You might expect the young men to raise the roof at being forced to join up. A whole year of their precious youth snatched away … forced to take orders from a bunch of NCOs without a fraction of their hard-earned education. And it’s true that only a small minority positively want to do it. But it’s generally accepted without too much fuss because that’s how it has been for generations. It's just part of life and some say that if you have the right contacts it can be quite a cushy job. Nor is it conscription politically divisive. The Communist party of Greece doesn’t approve but that’s based on wanting Greece to leave Nato.
And what has any of this to do with your life or mine? It’s because some form of conscription in this country, which ended in 1960, is back on the political agenda. In Greece it has never gone away, largely because of the ever-present threat from Turkey, but the threat to all of us is, we are told, some sort of direct confrontation with Russia.

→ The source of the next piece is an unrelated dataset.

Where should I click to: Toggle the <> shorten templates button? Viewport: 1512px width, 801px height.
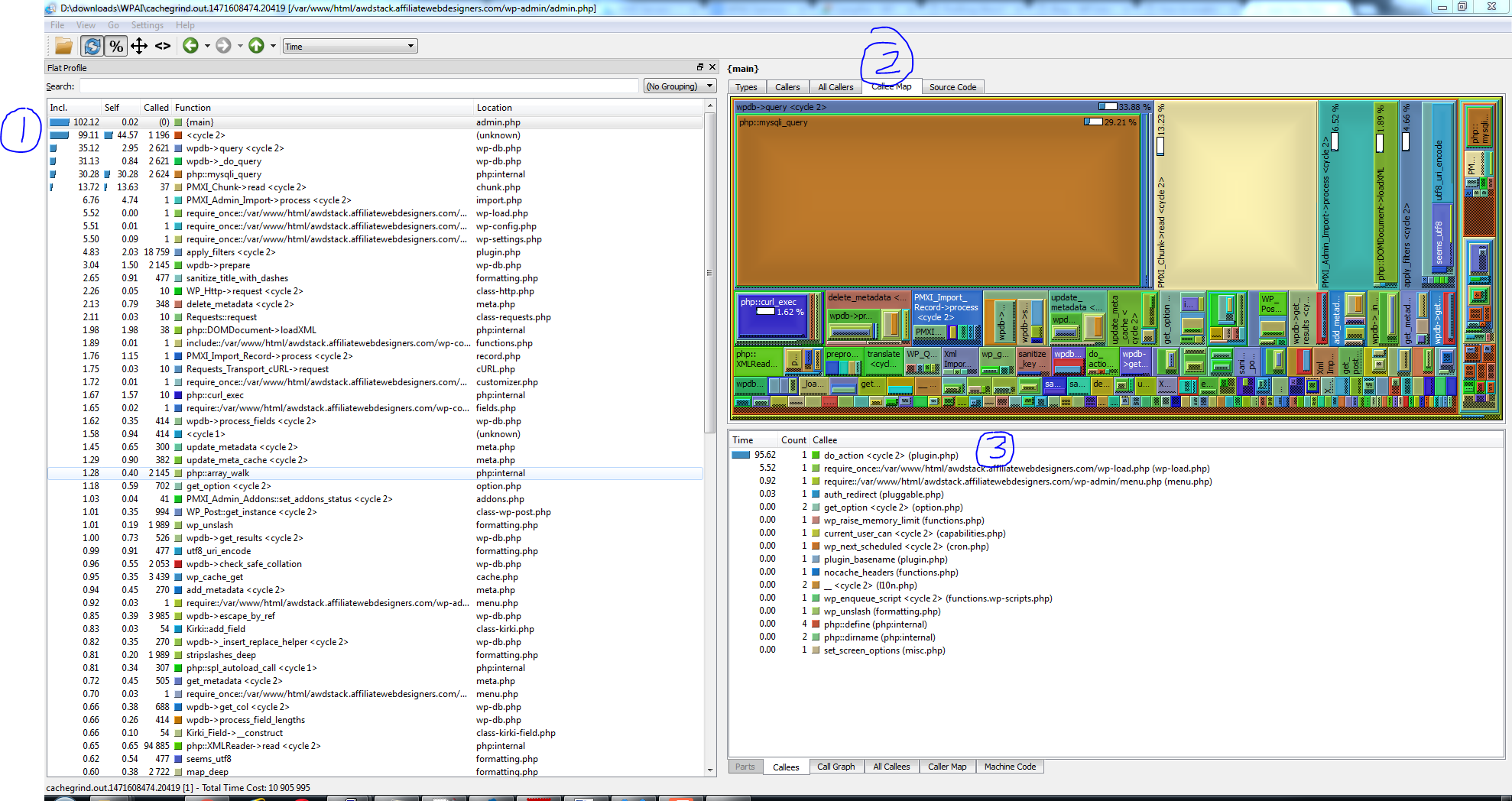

No less a figure than General Sir Patrick Sanders, the UK’s most senior soldier and head of the army, has declared that Britain must recruit a ‘citizen army’ ahead of any conflict with Vladimir Putin. He said preparing for war against Russia should be a ‘whole-of-the-nation’ undertaking, including ‘national mobilisation’. He noted that countries such as Sweden are taking measures to prepare for war and the UK needed to broadly follow Stockholm’s example. We should take ‘preparatory steps to enable placing our societies on a war footing’. Such action was ‘not merely desirable, but essential’.
The British army is at its smallest since Napoleonic times 300 years ago. It has shrunk by 28 per cent in the past 12 years alone to around 103,000 soldiers. Only 76,000 of them are regulars and the rest are reservists. Sir Patrick said this trend must be reversed: ‘We need an Army designed to expand rapidly to enable the first echelon, resource the second echelon and train and equip the citizen army that must follow…Within the next three years it must be credible to talk of a British Army of 120,000.’
But even that, he said, would not be enough: ‘Our friends in eastern and northern Europe, who feel the proximity of the Russian threat more acutely, are already laying foundations for national mobilisation. Taking preparatory steps to enable placing our societies on a war footing when needed are now not merely desirable but essential.’ The foundations for ‘national mobilisation’, he said, could not be confined to countries neighbouring or close to Russia, and ordinary people in the UK would be forced to join the UK’s regular army to see off an active threat to mainland Europe. He believes that we need a combined force of half a million full-time troop and reservists.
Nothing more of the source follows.